I won’t use chemicals, I promise.

My lawn area is edged with hydrangeas. The lawn area is approximately 200 square feet, so that would be A LOT of ferns.

Katy Wolk-Stanley
The Non-Consumer Advocate


Debbie June 6, 2009 at 5:29 am

I do not have a lawn in my backyard. It is walkways, palm trees and exotic plants all around the pool (this is SoFl). Plus a container veggie garden on the patio. Unfortunately we have to have some lawn in the front, but I plan on removing some to put another walkway and plants. We have never used any chemicals on any of our plants etc. and they do fine. We just let nature take its course.

As for the ferns, we have those and they grow like crazy. Katy if you were to plant some in your yard, within a year they would be all over. I actually have to go out and pull some out because they grow soo much. Good luck with the grass. 🙂


Mel June 6, 2009 at 7:03 am

My husband and I did plant zoysia grass in our very tiny front yard last summer. It did require lots of watering last summer, but now that it is established, not so much. Very few weeds, and when they do pop up we just pick them out by hand. It is also a slow grower so we hardly have to mow. This summer we might only mow it four/five times. In our back yard we have a natural lawn full of weeds, clover and wild strawberries. We never have to water but like they say, it grows like weeds. So this summer we will have to mow just about every week in the back, but we won’t water. So what is better watering less or mowing less?


camelama June 6, 2009 at 8:40 am

I know this goes against all “green” thought, but I *love* lawns. I love walking barefoot in grass. I love sprawling out on it to read a book. I love the smell of cut grass. I love playing croquet on the lawn. I will always have at least one miniature lawn (chemical-free, of course!). Right now I have a big lawn because I must follow the landlady’s dictates, I’d rather have 4/5 of the yard in flowers and veggies but alas.


thenonconsumeradvocate June 6, 2009 at 10:12 am


You read my mind on the croquet thing.

Katy Wolk-Stanley
The Non-Consumer Advocate


Kristie-ND June 7, 2009 at 7:17 pm

I live in the badlands, so I admit an obsession with having a lawn, that green loveliness to counteract the beauty, but “brown-ness” of the summer in the badlands. I live in the Northern Badlands, not the southern Badlands, so it is greener, but I grew up on the CA central coast, and loved my front lawn, walking barefoot, etc.

We have 2 acres, and most of our property slopes upwards, so you can’t plant a garden, etc. We are planting trees galore this year for shade and fruit, so I am doing the ants in my pants dance to see if my husband has been the mighty badland weeds slayer and gets that grass growing. Ahh, to sit in the shade on lush lawn watching the lake and the badlands behind it, brings great peace.

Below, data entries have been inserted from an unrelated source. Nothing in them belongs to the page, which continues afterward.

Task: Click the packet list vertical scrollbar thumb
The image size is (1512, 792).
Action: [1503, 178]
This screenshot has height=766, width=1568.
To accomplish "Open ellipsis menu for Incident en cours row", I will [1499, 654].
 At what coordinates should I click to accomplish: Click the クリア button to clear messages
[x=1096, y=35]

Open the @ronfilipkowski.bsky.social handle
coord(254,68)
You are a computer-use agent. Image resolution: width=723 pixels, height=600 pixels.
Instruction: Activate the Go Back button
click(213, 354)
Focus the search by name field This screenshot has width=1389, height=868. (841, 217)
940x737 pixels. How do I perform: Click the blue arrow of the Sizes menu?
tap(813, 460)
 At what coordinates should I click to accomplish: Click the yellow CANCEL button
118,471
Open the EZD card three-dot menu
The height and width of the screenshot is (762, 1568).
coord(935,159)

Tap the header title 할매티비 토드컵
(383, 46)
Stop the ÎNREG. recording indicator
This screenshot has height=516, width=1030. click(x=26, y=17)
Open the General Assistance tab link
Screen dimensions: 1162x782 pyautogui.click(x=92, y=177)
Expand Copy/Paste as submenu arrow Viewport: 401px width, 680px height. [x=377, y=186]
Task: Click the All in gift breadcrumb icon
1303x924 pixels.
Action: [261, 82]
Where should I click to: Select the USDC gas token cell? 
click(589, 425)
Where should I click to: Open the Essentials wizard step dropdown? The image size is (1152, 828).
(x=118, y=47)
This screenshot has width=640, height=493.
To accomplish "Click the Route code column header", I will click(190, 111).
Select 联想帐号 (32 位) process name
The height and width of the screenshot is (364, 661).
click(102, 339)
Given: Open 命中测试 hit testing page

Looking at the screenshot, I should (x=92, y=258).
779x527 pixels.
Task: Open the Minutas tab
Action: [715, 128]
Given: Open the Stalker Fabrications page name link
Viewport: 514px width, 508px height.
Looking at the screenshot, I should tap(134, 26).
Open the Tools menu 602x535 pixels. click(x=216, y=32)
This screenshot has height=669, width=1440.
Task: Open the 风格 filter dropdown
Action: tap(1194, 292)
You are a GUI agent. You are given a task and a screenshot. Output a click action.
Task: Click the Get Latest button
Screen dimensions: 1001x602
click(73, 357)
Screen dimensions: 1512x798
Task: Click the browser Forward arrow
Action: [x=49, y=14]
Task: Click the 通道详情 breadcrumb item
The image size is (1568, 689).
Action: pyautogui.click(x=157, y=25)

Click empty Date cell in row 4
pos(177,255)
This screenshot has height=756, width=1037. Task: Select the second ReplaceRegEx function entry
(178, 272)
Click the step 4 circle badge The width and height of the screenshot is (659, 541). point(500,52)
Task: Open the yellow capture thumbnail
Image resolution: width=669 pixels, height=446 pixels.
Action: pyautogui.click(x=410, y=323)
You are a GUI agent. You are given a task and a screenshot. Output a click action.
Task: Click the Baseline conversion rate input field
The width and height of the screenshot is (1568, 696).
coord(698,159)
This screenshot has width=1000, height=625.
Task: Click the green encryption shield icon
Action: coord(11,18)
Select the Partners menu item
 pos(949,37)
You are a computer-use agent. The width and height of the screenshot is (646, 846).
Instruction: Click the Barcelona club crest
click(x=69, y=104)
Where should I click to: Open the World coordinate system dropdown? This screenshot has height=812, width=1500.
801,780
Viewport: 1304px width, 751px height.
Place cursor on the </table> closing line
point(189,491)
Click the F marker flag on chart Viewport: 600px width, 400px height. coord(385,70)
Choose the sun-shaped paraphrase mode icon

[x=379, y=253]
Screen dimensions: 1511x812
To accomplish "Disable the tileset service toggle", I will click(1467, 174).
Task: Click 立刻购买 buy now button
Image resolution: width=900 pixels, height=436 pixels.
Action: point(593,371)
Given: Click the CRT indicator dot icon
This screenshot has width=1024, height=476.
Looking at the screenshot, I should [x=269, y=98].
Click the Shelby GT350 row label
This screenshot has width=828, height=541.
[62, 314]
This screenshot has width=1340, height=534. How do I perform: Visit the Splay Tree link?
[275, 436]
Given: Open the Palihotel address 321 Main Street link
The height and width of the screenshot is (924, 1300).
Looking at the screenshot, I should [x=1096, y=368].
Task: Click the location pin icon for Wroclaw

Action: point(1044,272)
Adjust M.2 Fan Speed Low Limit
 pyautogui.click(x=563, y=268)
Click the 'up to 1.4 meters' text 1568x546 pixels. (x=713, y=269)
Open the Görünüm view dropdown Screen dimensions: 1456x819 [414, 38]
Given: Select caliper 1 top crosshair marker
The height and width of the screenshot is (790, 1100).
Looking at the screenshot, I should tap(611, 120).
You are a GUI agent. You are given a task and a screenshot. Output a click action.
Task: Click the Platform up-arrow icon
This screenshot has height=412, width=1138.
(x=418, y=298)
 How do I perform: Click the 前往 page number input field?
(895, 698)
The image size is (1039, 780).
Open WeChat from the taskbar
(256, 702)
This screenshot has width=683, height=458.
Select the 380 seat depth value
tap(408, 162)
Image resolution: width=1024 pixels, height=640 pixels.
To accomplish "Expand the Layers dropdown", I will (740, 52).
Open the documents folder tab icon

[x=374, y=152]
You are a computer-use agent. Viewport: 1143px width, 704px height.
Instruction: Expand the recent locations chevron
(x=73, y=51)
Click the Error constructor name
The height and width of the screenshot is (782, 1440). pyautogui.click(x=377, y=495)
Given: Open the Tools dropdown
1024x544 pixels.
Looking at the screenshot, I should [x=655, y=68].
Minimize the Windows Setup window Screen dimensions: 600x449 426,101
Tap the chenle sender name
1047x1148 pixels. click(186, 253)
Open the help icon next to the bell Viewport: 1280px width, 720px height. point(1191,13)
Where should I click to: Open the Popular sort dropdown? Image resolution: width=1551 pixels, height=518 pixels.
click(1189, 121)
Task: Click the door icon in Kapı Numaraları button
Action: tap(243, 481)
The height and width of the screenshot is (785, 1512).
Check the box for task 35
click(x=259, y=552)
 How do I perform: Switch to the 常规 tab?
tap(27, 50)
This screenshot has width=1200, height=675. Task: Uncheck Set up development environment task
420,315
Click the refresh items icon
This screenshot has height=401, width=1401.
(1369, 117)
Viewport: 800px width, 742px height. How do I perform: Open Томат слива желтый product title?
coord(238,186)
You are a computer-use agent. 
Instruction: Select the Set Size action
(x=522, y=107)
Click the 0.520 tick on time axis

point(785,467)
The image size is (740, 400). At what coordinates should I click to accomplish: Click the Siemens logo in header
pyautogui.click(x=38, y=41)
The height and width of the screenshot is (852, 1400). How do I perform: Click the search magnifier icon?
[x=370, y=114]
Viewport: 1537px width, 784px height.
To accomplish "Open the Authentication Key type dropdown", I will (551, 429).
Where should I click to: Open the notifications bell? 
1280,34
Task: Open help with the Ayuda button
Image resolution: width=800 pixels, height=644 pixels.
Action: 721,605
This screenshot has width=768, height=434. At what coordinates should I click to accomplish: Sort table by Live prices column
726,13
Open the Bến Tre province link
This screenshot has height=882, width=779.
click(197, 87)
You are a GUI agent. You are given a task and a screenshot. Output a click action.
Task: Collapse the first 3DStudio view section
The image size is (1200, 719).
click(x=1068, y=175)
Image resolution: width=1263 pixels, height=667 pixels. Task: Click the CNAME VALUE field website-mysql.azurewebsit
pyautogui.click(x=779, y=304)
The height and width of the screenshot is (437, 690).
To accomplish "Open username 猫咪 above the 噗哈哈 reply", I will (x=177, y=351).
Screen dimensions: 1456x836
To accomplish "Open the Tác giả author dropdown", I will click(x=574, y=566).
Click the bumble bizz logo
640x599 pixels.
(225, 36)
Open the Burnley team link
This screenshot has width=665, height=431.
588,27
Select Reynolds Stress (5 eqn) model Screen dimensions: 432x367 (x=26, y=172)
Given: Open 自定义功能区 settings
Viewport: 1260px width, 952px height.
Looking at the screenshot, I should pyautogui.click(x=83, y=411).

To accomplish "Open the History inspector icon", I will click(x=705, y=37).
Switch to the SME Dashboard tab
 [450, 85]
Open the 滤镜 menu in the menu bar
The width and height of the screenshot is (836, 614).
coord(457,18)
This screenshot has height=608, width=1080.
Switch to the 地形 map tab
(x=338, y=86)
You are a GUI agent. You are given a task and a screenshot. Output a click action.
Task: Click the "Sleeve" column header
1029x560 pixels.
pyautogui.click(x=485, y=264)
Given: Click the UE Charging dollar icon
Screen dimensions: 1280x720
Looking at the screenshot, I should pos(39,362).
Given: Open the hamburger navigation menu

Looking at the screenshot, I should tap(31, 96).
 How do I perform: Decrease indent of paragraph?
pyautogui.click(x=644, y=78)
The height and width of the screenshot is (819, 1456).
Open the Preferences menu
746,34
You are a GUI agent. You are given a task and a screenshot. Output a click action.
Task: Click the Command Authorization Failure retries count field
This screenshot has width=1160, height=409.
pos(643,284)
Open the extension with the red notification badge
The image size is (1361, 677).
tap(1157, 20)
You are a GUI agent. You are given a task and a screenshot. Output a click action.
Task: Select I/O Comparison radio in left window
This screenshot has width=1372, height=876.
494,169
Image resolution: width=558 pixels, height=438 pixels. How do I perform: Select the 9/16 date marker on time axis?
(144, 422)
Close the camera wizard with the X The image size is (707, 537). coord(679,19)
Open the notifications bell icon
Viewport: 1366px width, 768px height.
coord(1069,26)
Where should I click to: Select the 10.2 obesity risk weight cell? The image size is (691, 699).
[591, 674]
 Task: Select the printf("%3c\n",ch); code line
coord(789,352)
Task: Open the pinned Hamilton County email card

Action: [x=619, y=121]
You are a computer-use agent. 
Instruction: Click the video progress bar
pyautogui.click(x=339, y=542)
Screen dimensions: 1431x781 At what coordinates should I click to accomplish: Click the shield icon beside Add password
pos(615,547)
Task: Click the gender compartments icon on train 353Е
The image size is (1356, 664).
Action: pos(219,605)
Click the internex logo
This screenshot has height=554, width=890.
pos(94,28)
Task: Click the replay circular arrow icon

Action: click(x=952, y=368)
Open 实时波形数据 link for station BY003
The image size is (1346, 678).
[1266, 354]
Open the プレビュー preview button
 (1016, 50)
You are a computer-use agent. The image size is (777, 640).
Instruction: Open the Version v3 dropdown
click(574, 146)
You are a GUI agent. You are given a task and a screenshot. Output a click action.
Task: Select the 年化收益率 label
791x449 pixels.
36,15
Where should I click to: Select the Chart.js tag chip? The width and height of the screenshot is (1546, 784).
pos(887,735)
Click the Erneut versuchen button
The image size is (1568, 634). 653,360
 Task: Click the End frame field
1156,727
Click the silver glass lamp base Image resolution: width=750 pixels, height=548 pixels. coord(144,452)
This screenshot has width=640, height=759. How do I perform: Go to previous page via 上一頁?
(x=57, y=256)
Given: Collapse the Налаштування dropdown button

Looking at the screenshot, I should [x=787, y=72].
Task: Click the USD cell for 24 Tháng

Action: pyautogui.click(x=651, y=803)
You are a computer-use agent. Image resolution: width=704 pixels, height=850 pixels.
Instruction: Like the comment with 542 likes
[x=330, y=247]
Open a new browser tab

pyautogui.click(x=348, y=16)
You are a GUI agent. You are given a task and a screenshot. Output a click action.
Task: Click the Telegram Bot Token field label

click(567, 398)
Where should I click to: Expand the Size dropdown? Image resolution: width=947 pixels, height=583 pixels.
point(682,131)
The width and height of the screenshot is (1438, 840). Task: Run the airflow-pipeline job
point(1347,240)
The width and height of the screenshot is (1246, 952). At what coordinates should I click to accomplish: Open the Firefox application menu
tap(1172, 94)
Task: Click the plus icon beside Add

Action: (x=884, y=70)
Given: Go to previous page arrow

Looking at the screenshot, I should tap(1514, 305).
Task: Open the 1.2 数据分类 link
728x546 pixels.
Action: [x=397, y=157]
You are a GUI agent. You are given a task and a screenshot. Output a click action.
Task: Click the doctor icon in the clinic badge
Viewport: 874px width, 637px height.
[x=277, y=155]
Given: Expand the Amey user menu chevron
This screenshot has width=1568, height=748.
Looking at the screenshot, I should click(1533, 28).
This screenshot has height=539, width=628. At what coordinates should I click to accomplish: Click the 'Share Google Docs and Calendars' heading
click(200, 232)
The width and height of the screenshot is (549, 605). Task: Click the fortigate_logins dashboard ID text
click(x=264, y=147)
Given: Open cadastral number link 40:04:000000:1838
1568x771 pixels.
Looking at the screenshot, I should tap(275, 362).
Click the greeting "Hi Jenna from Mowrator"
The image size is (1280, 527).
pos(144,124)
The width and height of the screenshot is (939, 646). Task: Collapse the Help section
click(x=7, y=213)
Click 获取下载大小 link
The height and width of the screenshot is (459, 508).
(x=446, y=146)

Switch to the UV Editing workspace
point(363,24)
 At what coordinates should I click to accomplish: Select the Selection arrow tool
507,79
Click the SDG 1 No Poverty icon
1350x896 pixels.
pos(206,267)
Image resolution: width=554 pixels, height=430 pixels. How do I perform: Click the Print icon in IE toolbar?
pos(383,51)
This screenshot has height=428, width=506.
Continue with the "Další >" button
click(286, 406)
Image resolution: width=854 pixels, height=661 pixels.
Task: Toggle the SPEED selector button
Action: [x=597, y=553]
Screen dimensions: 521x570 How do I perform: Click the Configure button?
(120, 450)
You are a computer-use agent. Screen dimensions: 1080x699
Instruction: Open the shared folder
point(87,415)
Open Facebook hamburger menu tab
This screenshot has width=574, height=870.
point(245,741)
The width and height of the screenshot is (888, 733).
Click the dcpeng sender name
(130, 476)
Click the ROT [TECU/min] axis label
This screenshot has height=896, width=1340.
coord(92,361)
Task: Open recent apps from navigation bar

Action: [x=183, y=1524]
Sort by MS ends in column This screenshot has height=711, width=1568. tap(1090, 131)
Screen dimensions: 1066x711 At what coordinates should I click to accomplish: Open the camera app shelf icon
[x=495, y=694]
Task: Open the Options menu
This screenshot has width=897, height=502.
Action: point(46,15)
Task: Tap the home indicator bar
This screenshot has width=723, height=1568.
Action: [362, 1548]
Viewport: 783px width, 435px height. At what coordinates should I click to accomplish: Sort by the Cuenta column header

The rest of the property has gardening, flowers, etc.

The beauty of our place is that we back up to CRP land(Conservation land) so I can have my lawn, but we have natural prairie grass that surrounds us, and helps keep the moisture in the ground all around our place.


Kristie-ND June 7, 2009 at 7:20 pm

btw, your patio is gorgeous 🙂


LisaPie June 8, 2009 at 12:29 pm

My backyard is terraced and the top section is in direct sunlight and gets almost no water as it all runs down to the next 2 lower areas. Plus the people behind and to the left have bamboo whose root system sucks every last drop of water from 30 feet around. It is a huge water hog! So we are putting clover seeds up there and giving up on the grass idea. It is still green and keeps the ground covered. I have been trying to get some blueberries or blackberries going up there, but no luck. I am blaming that blasted bamboo forest that surrounds and invades my property.


Elizabeth Maier September 17, 2020 at 6:16 am

Lawn care practices also require that you check the soil to find out the proportion of the nutrients to ensure that once the grass comes out of the seed, it has all the food that it needs. Apart from this, till such time that the seeds germinate; the lawn has to be watered very frequently. After the germination, it is a good idea to fix a time schedule for the watering.